(Pixel coordinate grounding data)
Content starts
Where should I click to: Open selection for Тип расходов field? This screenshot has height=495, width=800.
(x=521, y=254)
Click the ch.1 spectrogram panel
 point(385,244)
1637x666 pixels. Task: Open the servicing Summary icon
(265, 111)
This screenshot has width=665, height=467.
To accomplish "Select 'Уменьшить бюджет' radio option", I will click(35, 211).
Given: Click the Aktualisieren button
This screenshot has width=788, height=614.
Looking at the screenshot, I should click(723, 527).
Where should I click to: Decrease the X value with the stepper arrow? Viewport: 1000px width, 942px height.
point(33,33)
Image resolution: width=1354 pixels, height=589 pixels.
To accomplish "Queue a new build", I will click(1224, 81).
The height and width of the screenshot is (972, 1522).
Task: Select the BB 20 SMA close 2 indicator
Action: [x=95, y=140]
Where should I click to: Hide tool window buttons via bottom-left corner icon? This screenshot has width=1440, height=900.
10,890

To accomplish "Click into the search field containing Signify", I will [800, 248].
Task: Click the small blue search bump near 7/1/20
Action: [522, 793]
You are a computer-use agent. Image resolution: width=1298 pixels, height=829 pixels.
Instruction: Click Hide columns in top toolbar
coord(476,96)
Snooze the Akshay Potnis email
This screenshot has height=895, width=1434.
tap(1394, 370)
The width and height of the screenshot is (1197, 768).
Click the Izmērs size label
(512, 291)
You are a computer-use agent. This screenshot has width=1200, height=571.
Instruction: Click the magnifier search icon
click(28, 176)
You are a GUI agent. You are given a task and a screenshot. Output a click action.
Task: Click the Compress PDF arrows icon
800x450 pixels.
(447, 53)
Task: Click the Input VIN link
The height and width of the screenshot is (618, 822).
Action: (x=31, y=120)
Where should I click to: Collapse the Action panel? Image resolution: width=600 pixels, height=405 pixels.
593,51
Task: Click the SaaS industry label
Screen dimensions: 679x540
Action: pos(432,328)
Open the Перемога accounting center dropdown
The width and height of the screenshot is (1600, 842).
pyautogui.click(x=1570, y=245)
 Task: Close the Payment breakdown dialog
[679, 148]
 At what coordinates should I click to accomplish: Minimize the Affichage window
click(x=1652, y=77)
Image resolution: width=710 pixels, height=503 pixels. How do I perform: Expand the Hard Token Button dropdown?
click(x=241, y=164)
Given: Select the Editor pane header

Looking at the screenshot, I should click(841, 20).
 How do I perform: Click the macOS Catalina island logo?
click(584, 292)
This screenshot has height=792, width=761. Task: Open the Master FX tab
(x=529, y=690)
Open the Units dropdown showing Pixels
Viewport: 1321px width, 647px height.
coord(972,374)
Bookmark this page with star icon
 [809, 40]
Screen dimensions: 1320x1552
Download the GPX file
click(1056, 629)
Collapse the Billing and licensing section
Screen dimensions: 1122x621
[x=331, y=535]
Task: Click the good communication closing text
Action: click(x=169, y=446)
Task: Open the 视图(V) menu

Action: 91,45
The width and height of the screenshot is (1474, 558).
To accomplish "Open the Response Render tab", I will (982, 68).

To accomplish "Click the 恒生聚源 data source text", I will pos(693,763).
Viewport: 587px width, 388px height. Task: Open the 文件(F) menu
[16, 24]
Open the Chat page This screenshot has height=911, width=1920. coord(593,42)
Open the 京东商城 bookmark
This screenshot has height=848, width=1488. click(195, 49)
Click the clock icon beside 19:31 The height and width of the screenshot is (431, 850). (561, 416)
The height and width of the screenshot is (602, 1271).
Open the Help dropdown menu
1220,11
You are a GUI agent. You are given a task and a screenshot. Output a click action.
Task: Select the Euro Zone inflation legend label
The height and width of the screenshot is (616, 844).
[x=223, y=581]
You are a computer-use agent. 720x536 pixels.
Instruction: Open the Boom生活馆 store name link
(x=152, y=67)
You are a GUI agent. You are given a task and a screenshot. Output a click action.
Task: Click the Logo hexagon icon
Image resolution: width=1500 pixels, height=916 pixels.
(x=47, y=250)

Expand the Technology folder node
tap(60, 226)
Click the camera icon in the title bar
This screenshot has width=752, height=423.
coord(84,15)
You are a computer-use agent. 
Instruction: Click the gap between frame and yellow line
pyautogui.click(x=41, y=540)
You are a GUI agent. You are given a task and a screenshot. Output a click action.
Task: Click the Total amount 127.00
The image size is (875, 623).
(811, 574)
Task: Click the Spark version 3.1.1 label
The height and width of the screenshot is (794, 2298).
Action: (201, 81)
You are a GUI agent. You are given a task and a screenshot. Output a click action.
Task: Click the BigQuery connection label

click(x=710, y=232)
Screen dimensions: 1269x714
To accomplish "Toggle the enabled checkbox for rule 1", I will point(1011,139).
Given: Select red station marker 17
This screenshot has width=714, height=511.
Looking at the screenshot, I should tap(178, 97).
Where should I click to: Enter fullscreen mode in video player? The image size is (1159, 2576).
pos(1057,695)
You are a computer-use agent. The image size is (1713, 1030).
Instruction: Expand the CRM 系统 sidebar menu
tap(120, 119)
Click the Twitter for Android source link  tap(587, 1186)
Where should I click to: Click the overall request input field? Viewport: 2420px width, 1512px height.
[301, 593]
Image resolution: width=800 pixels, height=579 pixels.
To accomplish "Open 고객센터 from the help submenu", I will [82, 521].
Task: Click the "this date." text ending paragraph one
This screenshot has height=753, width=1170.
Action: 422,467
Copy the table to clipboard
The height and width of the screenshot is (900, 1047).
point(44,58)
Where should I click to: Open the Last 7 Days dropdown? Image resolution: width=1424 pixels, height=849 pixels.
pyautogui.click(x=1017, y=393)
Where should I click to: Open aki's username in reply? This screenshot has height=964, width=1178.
Content ends
Your objective:
Word for word, write out every record.

Task response:
Where should I click to: Open selection for Тип расходов field? This screenshot has height=495, width=800.
(x=521, y=254)
Click the ch.1 spectrogram panel
 point(385,244)
1637x666 pixels. Task: Open the servicing Summary icon
(265, 111)
This screenshot has width=665, height=467.
To accomplish "Select 'Уменьшить бюджет' radio option", I will click(35, 211).
Given: Click the Aktualisieren button
This screenshot has width=788, height=614.
Looking at the screenshot, I should click(723, 527).
Where should I click to: Decrease the X value with the stepper arrow? Viewport: 1000px width, 942px height.
point(33,33)
Image resolution: width=1354 pixels, height=589 pixels.
To accomplish "Queue a new build", I will click(1224, 81).
The height and width of the screenshot is (972, 1522).
Task: Select the BB 20 SMA close 2 indicator
Action: [x=95, y=140]
Where should I click to: Hide tool window buttons via bottom-left corner icon? This screenshot has width=1440, height=900.
10,890

To accomplish "Click into the search field containing Signify", I will [800, 248].
Task: Click the small blue search bump near 7/1/20
Action: [522, 793]
You are a computer-use agent. Image resolution: width=1298 pixels, height=829 pixels.
Instruction: Click Hide columns in top toolbar
coord(476,96)
Snooze the Akshay Potnis email
This screenshot has height=895, width=1434.
tap(1394, 370)
The width and height of the screenshot is (1197, 768).
Click the Izmērs size label
(512, 291)
You are a computer-use agent. This screenshot has width=1200, height=571.
Instruction: Click the magnifier search icon
click(28, 176)
You are a GUI agent. You are given a task and a screenshot. Output a click action.
Task: Click the Compress PDF arrows icon
800x450 pixels.
(447, 53)
Task: Click the Input VIN link
The height and width of the screenshot is (618, 822).
Action: (x=31, y=120)
Where should I click to: Collapse the Action panel? Image resolution: width=600 pixels, height=405 pixels.
593,51
Task: Click the SaaS industry label
Screen dimensions: 679x540
Action: pos(432,328)
Open the Перемога accounting center dropdown
The width and height of the screenshot is (1600, 842).
pyautogui.click(x=1570, y=245)
 Task: Close the Payment breakdown dialog
[679, 148]
 At what coordinates should I click to accomplish: Minimize the Affichage window
click(x=1652, y=77)
Image resolution: width=710 pixels, height=503 pixels. How do I perform: Expand the Hard Token Button dropdown?
click(x=241, y=164)
Given: Select the Editor pane header

Looking at the screenshot, I should click(841, 20).
 How do I perform: Click the macOS Catalina island logo?
click(584, 292)
This screenshot has height=792, width=761. Task: Open the Master FX tab
(x=529, y=690)
Open the Units dropdown showing Pixels
Viewport: 1321px width, 647px height.
coord(972,374)
Bookmark this page with star icon
 [809, 40]
Screen dimensions: 1320x1552
Download the GPX file
click(1056, 629)
Collapse the Billing and licensing section
Screen dimensions: 1122x621
[x=331, y=535]
Task: Click the good communication closing text
Action: click(x=169, y=446)
Task: Open the 视图(V) menu

Action: 91,45
The width and height of the screenshot is (1474, 558).
To accomplish "Open the Response Render tab", I will (982, 68).

To accomplish "Click the 恒生聚源 data source text", I will pos(693,763).
Viewport: 587px width, 388px height. Task: Open the 文件(F) menu
[16, 24]
Open the Chat page This screenshot has height=911, width=1920. coord(593,42)
Open the 京东商城 bookmark
This screenshot has height=848, width=1488. click(195, 49)
Click the clock icon beside 19:31 The height and width of the screenshot is (431, 850). (561, 416)
The height and width of the screenshot is (602, 1271).
Open the Help dropdown menu
1220,11
You are a GUI agent. You are given a task and a screenshot. Output a click action.
Task: Select the Euro Zone inflation legend label
The height and width of the screenshot is (616, 844).
[x=223, y=581]
You are a computer-use agent. 720x536 pixels.
Instruction: Open the Boom生活馆 store name link
(x=152, y=67)
You are a GUI agent. You are given a task and a screenshot. Output a click action.
Task: Click the Logo hexagon icon
Image resolution: width=1500 pixels, height=916 pixels.
(x=47, y=250)

Expand the Technology folder node
tap(60, 226)
Click the camera icon in the title bar
This screenshot has width=752, height=423.
coord(84,15)
You are a computer-use agent. 
Instruction: Click the gap between frame and yellow line
pyautogui.click(x=41, y=540)
You are a GUI agent. You are given a task and a screenshot. Output a click action.
Task: Click the Total amount 127.00
The image size is (875, 623).
(811, 574)
Task: Click the Spark version 3.1.1 label
The height and width of the screenshot is (794, 2298).
Action: (201, 81)
You are a GUI agent. You are given a task and a screenshot. Output a click action.
Task: Click the BigQuery connection label

click(x=710, y=232)
Screen dimensions: 1269x714
To accomplish "Toggle the enabled checkbox for rule 1", I will point(1011,139).
Given: Select red station marker 17
This screenshot has width=714, height=511.
Looking at the screenshot, I should tap(178, 97).
Where should I click to: Enter fullscreen mode in video player? The image size is (1159, 2576).
pos(1057,695)
You are a computer-use agent. The image size is (1713, 1030).
Instruction: Expand the CRM 系统 sidebar menu
tap(120, 119)
Click the Twitter for Android source link  tap(587, 1186)
Where should I click to: Click the overall request input field? Viewport: 2420px width, 1512px height.
[301, 593]
Image resolution: width=800 pixels, height=579 pixels.
To accomplish "Open 고객센터 from the help submenu", I will [82, 521].
Task: Click the "this date." text ending paragraph one
This screenshot has height=753, width=1170.
Action: 422,467
Copy the table to clipboard
The height and width of the screenshot is (900, 1047).
point(44,58)
Where should I click to: Open the Last 7 Days dropdown? Image resolution: width=1424 pixels, height=849 pixels.
pyautogui.click(x=1017, y=393)
Where should I click to: Open aki's username in reply? This screenshot has height=964, width=1178.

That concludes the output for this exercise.